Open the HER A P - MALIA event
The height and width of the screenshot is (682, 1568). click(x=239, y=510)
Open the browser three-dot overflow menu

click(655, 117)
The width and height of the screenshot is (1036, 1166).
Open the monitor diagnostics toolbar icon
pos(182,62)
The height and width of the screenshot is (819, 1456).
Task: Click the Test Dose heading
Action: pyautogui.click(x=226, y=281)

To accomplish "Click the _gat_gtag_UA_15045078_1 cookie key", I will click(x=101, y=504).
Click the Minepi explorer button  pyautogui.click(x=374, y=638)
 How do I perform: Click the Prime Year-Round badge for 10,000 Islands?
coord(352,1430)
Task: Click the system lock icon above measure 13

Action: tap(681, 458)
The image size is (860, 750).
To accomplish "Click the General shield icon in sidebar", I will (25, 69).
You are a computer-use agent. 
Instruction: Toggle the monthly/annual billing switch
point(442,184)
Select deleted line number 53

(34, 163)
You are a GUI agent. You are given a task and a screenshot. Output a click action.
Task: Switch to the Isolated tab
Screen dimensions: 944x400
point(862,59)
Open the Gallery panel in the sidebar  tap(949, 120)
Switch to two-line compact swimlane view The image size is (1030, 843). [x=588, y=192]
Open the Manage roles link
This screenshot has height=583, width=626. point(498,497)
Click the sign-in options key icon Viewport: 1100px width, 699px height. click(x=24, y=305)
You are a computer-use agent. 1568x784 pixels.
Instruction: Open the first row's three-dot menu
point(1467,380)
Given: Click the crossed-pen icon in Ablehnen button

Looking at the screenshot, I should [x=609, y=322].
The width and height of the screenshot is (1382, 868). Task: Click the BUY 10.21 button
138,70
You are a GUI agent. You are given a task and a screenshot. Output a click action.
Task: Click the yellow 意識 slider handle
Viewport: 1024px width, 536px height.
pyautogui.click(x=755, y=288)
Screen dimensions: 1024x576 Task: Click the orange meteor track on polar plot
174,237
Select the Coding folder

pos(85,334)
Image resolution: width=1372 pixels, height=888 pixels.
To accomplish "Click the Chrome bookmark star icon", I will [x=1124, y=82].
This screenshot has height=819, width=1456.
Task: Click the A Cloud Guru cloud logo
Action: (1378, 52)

++++++

Print the records above again line for line, with no changes.

Open the HER A P - MALIA event
The height and width of the screenshot is (682, 1568). click(x=239, y=510)
Open the browser three-dot overflow menu

click(655, 117)
The width and height of the screenshot is (1036, 1166).
Open the monitor diagnostics toolbar icon
pos(182,62)
The height and width of the screenshot is (819, 1456).
Task: Click the Test Dose heading
Action: pyautogui.click(x=226, y=281)

To accomplish "Click the _gat_gtag_UA_15045078_1 cookie key", I will click(x=101, y=504).
Click the Minepi explorer button  pyautogui.click(x=374, y=638)
 How do I perform: Click the Prime Year-Round badge for 10,000 Islands?
coord(352,1430)
Task: Click the system lock icon above measure 13

Action: tap(681, 458)
The image size is (860, 750).
To accomplish "Click the General shield icon in sidebar", I will (25, 69).
You are a computer-use agent. 
Instruction: Toggle the monthly/annual billing switch
point(442,184)
Select deleted line number 53

(34, 163)
You are a GUI agent. You are given a task and a screenshot. Output a click action.
Task: Switch to the Isolated tab
Screen dimensions: 944x400
point(862,59)
Open the Gallery panel in the sidebar  tap(949, 120)
Switch to two-line compact swimlane view The image size is (1030, 843). [x=588, y=192]
Open the Manage roles link
This screenshot has height=583, width=626. point(498,497)
Click the sign-in options key icon Viewport: 1100px width, 699px height. click(x=24, y=305)
You are a computer-use agent. 1568x784 pixels.
Instruction: Open the first row's three-dot menu
point(1467,380)
Given: Click the crossed-pen icon in Ablehnen button

Looking at the screenshot, I should [x=609, y=322].
The width and height of the screenshot is (1382, 868). Task: Click the BUY 10.21 button
138,70
You are a GUI agent. You are given a task and a screenshot. Output a click action.
Task: Click the yellow 意識 slider handle
Viewport: 1024px width, 536px height.
pyautogui.click(x=755, y=288)
Screen dimensions: 1024x576 Task: Click the orange meteor track on polar plot
174,237
Select the Coding folder

pos(85,334)
Image resolution: width=1372 pixels, height=888 pixels.
To accomplish "Click the Chrome bookmark star icon", I will [x=1124, y=82].
This screenshot has height=819, width=1456.
Task: Click the A Cloud Guru cloud logo
Action: (1378, 52)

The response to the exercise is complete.